- Born: 1941
- Died: 2013 (aged 71–72)
- Education: University of Tehran
- Occupation: biologist
- Writing career
- Notable works: Diseases of farmed fish, Iran's Book of the Year Awards

= Baba Mokhayer =

Iranian physician (1941–2013))

Baba Mokhayer (1941, Ardabil – 2013) was an Iranian biologist. In some sources, he is called the father of Iranian veterinary science.

== Career ==
He holds a PhD in Veterinary Medicine from the University of Tehran and a PhD in Biological Sciences (Oceanology) from the University of Paris, France, and was a full member of the Academy of Sciences of the Islamic Republic of Iran and a professor of fish diseases and fish parasites at the University of Tehran.
== works ==
Baba Mokhayer's book "Diseases of Farmed Fish" was selected as the book of the year in the fourth edition of the Book of the Year of the Islamic Republic of Iran by the Ministry of Culture and Islamic Guidance.

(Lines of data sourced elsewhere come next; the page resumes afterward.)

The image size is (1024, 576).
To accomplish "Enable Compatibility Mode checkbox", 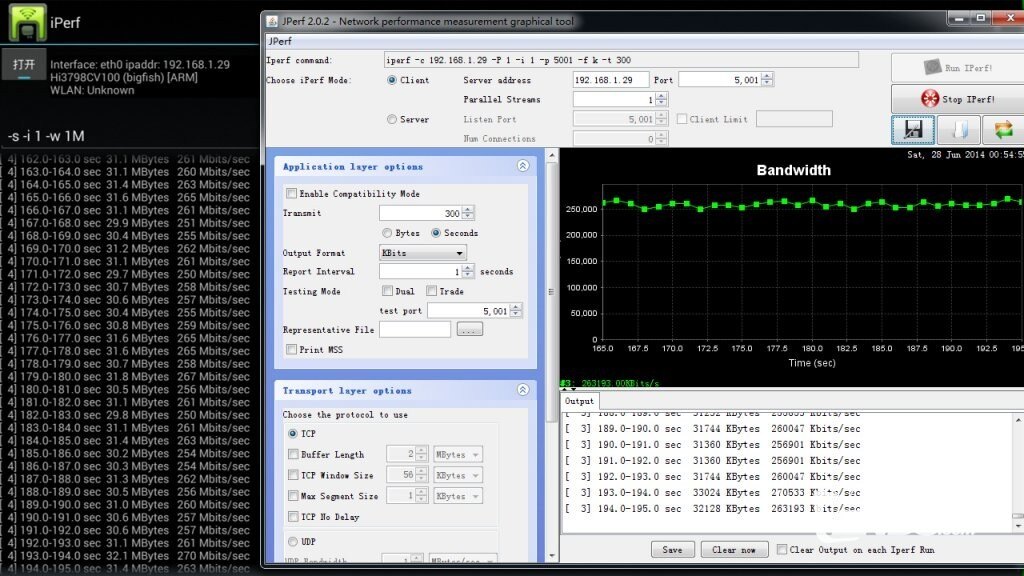I will [x=291, y=194].
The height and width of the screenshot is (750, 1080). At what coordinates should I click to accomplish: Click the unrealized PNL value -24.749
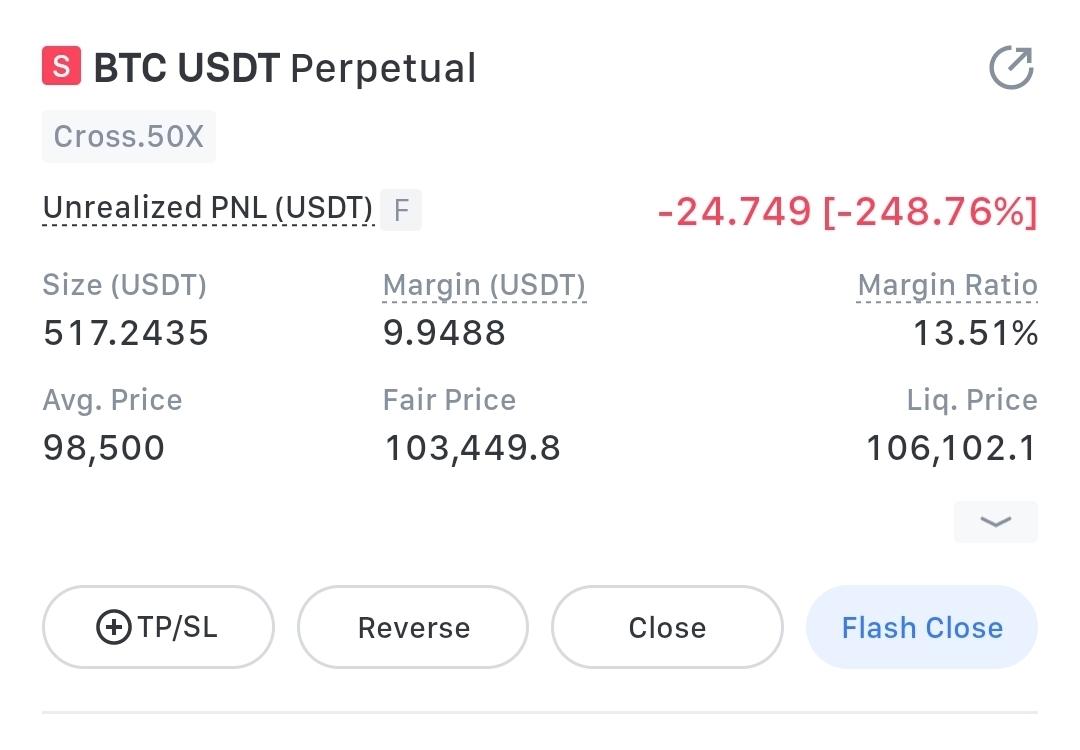734,211
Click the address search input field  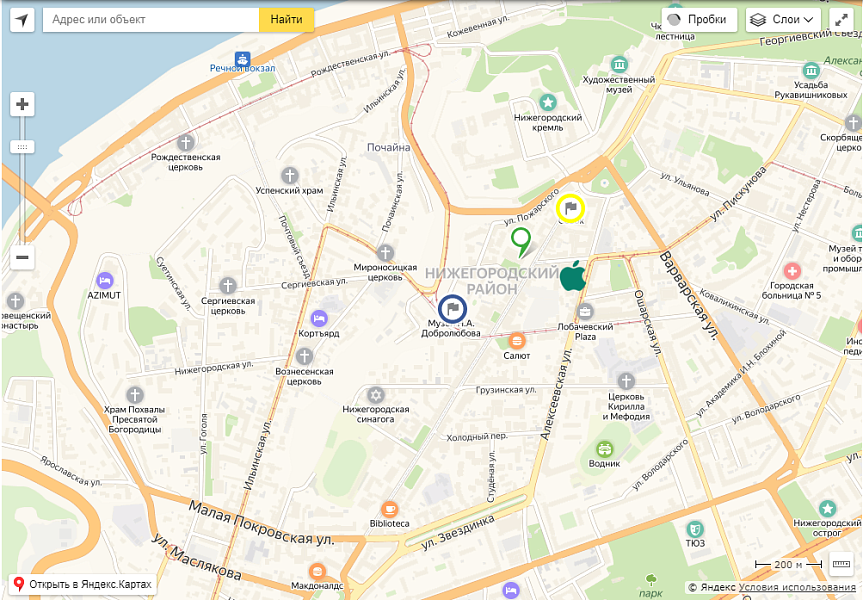pyautogui.click(x=150, y=20)
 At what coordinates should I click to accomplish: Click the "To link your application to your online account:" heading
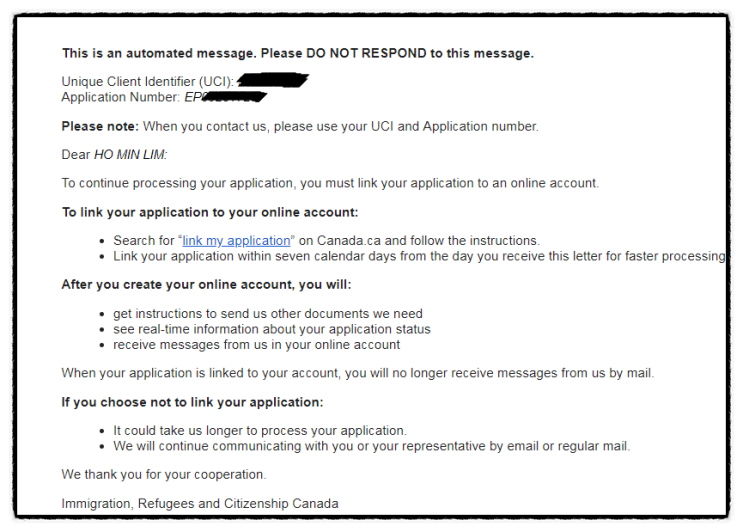coord(209,212)

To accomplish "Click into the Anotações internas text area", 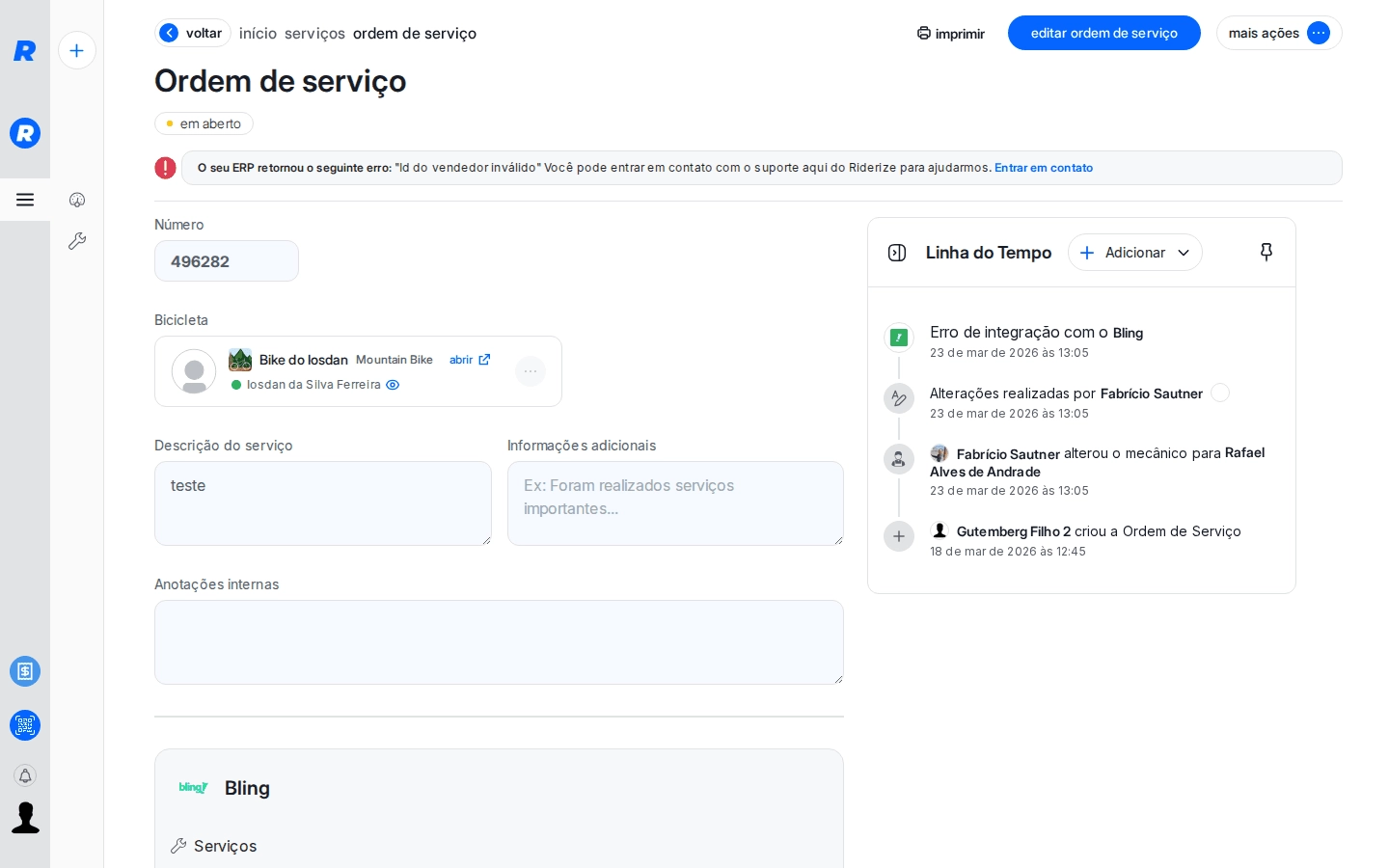I will point(499,642).
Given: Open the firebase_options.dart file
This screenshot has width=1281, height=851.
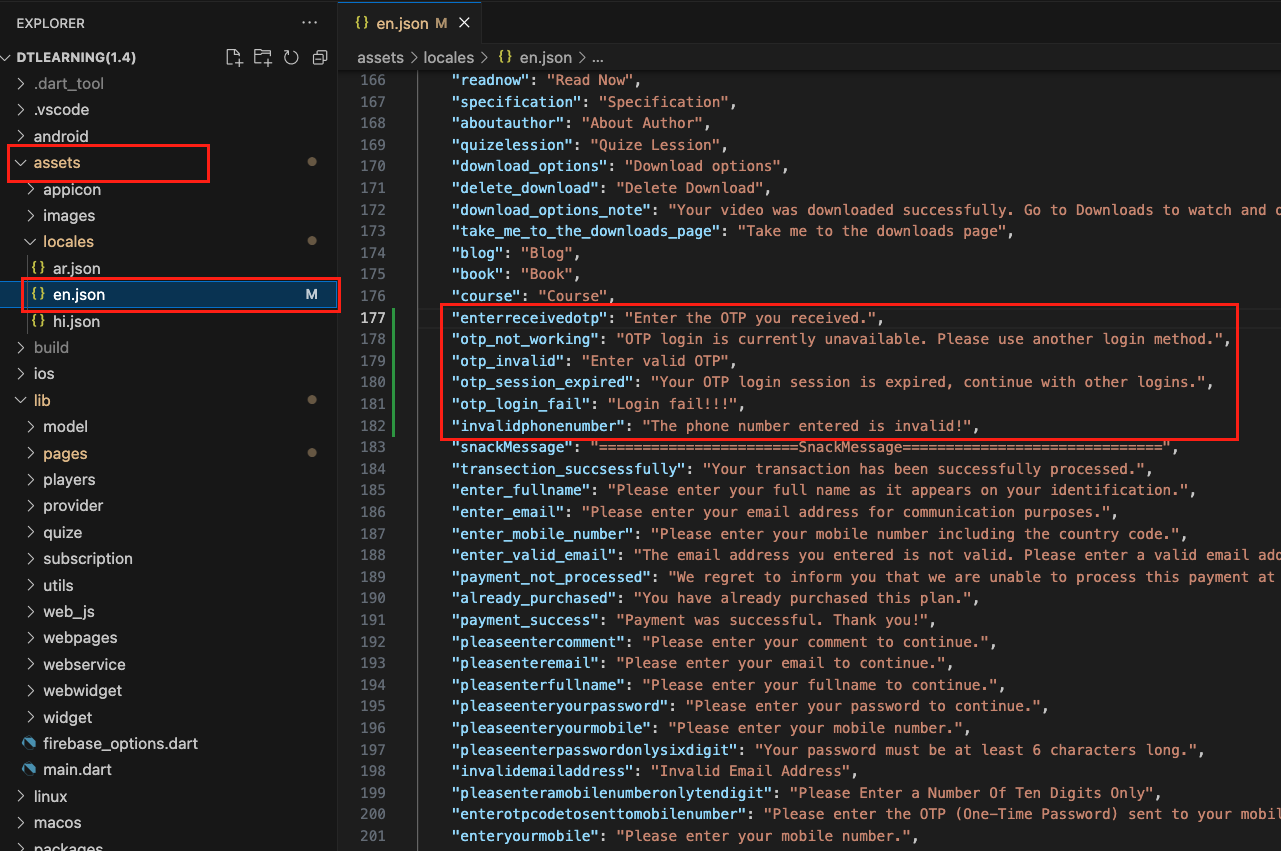Looking at the screenshot, I should click(120, 743).
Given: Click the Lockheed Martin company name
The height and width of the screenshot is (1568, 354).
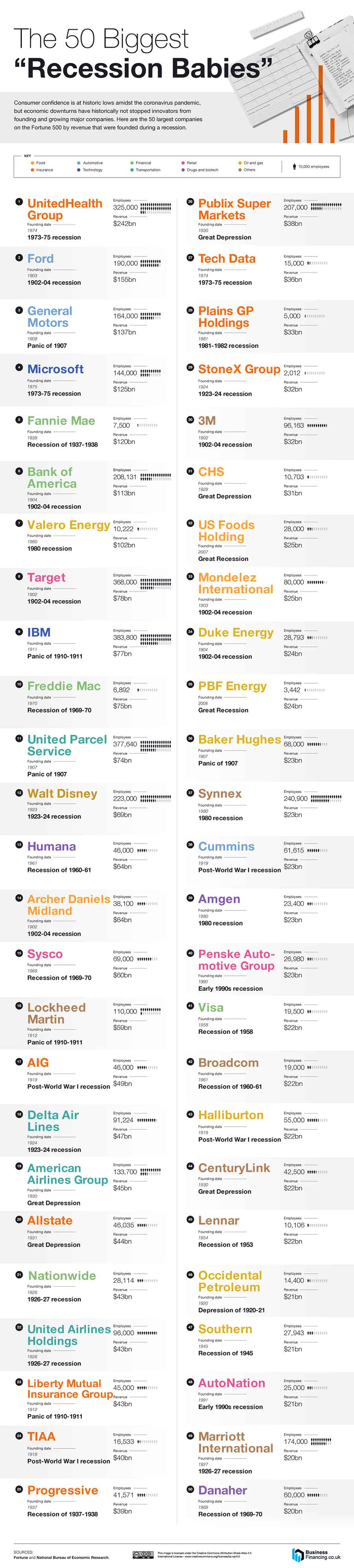Looking at the screenshot, I should coord(56,1013).
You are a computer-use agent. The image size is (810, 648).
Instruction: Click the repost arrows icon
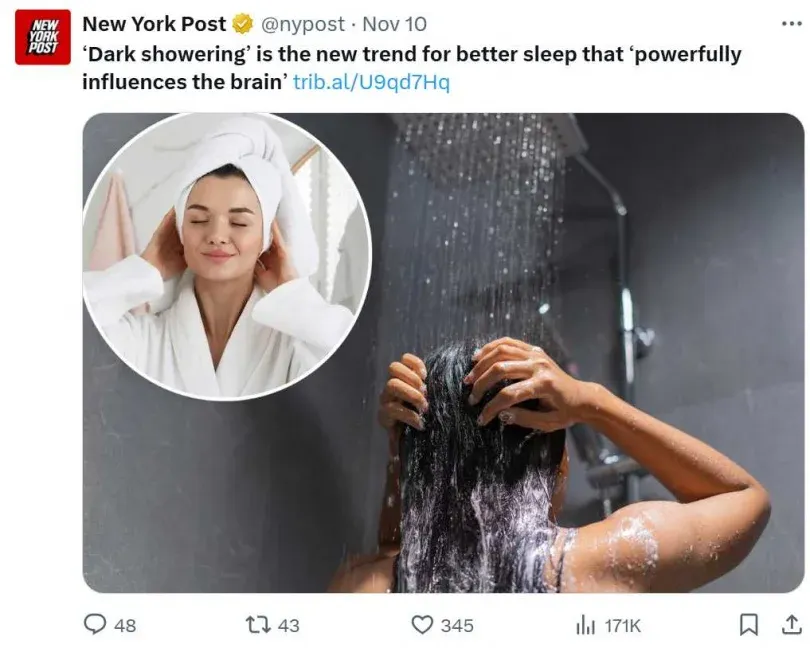[258, 625]
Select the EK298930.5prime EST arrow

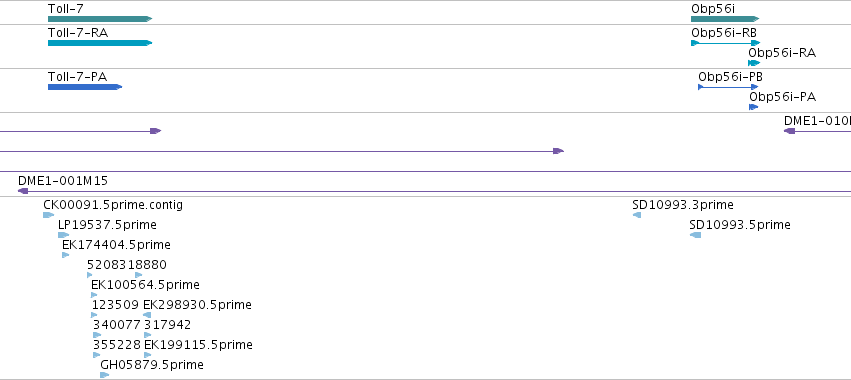147,315
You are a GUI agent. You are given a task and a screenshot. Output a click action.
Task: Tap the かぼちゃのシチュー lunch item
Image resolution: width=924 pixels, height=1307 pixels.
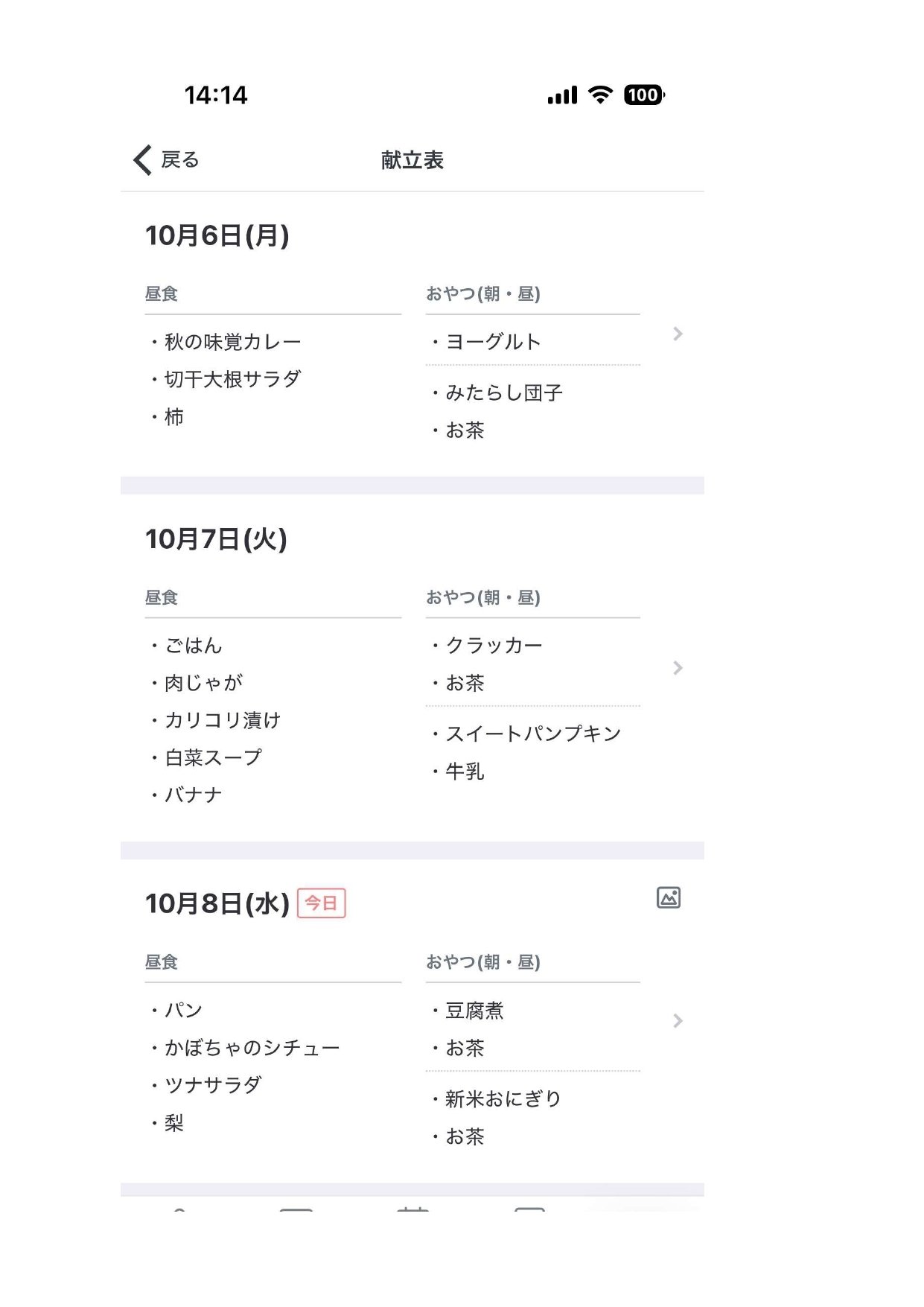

He was the head of the Veterinary Sciences Department and the head of the Fisheries Branch of the Academy of Sciences for a long time, and was also the vice president of science and research at the Academy of Sciences for a while. In 2004, he was selected as a prominent figure in the field of medicine and experimental sciences.

== Death ==
He died on February 1, 2012 at the age of 71.